After coming home from running errands, you walk into the house and there’s the kitchen: dishes in the sink, pots and pans on the stove, kids still in pajamas. In your head you think, “I can’t believe this; it’s been three hours since I left and this place still looks like this?”
You’re getting ready for bed and start to wind down for the evening. Just as you’re about to lay back and relax, your significant other wants to run down a list of things that need to get done TOMORROW. You sit back thinking, “Really? We’re talking about this now?”
And last, you get a cryptic text message you can’t decipher and your brain freezes. Your immediate thought: “Is it me or does this sound a little off.” But you proceed to try and understand and then it goes south very quickly. Now, it’s a text message war.
Welcome to life and how we ALL have various headspaces. These are scenarios I’ve encountered (or put my dear husband through) as I continue to learn and define headspace.
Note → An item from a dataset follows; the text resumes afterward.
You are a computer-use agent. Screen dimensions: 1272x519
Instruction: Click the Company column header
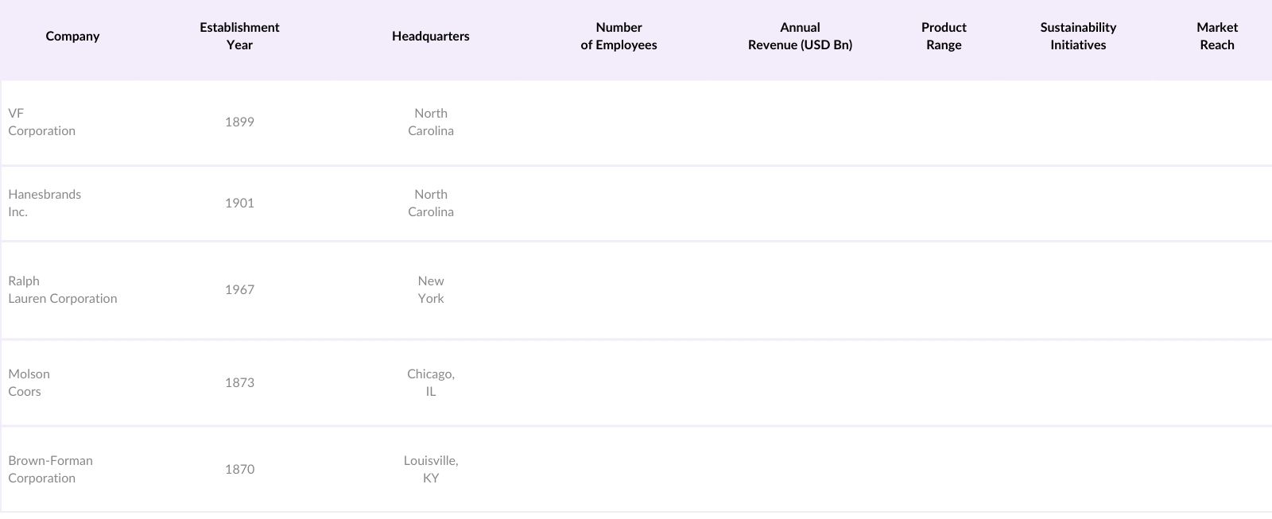(x=72, y=37)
More on that later.
A couple of months back when I started this blog and up until recent conversations with dear friends (shout out to L. Daley and T. Conley- Ziyad!), we talked about our own headspace and the headspace of others.
We all have ideas as to how we think things should be and how others should think; but does that ever really work out? Nope.
Now, my definition of headspace – a frame of mind and how you individually think about things based upon your experiences. And because we all have different experiences, understanding headspace is accepting our differences.
Back to those scenarios in the beginning.
Lesson one with kitchen mission: Cleaning and attempting to be organized is my thing. And even more now with keeping up three kids. But that’s me. Not everyone is in this same headspace and I’m learning to be fine with it.
Lesson two with to-do lists: Everyone does things on their time with a certain priority. Putting an immediate time stamp may not be the best way to go about it. Back up wifey (and hubby); you don’t live in the same headspace as your spouse. Figure out a way to compromise.
Lesson three with texting: I am still working on this. I can’t even begin to tell you where my headspace is when it comes to this at times. But I can say that picking up the phone when you can’t decipher the message can get you in the right headspace.
So get your mind right and remember: headspace is not about being right or someone else being wrong; it’s about understanding the differences in our head.
Because the sun always comes out after the rain . . .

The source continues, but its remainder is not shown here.